→ **Work request**
The first line of the data below and every line after it, through the one with "opportunities (38, 1585)", must be transcribed without change.

→ **Data records**
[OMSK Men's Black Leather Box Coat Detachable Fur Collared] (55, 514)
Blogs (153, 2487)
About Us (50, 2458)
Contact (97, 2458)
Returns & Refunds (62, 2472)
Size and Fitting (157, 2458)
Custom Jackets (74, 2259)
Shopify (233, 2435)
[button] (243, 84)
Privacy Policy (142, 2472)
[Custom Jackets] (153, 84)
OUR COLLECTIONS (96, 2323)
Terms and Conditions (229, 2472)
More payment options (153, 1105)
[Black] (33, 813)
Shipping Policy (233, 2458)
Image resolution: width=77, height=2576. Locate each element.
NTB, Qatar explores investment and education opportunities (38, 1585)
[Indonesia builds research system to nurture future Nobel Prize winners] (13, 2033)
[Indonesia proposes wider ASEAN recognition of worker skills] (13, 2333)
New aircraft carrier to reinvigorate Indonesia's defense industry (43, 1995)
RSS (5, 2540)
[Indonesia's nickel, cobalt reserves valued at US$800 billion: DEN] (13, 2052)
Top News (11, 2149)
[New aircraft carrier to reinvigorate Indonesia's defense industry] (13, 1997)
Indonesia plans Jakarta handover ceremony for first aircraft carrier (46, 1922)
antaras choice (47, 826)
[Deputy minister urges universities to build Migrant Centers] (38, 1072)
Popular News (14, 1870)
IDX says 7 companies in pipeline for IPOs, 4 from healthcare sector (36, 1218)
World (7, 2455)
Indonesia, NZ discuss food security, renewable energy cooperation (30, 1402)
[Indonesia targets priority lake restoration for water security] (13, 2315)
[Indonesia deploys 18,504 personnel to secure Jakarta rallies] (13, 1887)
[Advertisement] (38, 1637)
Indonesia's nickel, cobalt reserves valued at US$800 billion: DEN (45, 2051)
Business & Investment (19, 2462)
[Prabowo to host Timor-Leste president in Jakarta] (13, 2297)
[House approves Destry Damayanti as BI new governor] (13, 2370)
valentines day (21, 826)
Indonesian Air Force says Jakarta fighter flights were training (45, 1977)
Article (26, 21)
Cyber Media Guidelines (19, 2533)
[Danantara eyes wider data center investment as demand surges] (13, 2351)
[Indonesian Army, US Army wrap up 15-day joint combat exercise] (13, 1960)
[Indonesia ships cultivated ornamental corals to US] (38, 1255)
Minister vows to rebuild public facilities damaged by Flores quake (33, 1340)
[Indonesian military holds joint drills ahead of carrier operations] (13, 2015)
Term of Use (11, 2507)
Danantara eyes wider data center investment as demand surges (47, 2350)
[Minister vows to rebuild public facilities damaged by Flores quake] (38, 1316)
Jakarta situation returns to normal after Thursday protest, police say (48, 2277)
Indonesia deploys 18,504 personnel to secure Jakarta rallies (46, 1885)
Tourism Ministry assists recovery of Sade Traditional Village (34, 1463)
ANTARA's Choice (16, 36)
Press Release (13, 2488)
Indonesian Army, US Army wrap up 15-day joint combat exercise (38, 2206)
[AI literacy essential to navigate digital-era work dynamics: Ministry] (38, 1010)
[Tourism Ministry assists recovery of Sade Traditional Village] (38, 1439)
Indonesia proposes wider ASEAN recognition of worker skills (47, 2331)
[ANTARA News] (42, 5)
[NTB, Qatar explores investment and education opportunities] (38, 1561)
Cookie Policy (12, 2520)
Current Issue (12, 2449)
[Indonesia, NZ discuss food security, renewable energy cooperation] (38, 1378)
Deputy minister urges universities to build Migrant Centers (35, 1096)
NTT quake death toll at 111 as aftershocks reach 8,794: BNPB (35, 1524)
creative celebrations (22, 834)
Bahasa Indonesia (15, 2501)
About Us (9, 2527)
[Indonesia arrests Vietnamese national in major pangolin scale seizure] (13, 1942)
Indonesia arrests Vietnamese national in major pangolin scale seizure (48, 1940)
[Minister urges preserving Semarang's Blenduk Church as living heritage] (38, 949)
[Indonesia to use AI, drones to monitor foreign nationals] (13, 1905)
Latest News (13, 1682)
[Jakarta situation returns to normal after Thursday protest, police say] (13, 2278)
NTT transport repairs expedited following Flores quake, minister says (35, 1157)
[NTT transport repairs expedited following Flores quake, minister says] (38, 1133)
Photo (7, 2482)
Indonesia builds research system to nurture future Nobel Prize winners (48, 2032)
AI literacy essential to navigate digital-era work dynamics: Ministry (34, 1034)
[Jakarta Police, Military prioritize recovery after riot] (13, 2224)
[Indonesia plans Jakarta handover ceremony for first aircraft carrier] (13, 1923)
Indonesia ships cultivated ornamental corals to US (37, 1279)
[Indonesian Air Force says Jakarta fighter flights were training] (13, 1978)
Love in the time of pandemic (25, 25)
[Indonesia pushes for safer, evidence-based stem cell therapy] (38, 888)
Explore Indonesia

→ **Answer for this exercise**
[OMSK Men's Black Leather Box Coat Detachable Fur Collared] (55, 514)
Blogs (153, 2487)
About Us (50, 2458)
Contact (97, 2458)
Returns & Refunds (62, 2472)
Size and Fitting (157, 2458)
Custom Jackets (74, 2259)
Shopify (233, 2435)
[button] (243, 84)
Privacy Policy (142, 2472)
[Custom Jackets] (153, 84)
OUR COLLECTIONS (96, 2323)
Terms and Conditions (229, 2472)
More payment options (153, 1105)
[Black] (33, 813)
Shipping Policy (233, 2458)
Image resolution: width=77, height=2576. Locate each element.
NTB, Qatar explores investment and education opportunities (38, 1585)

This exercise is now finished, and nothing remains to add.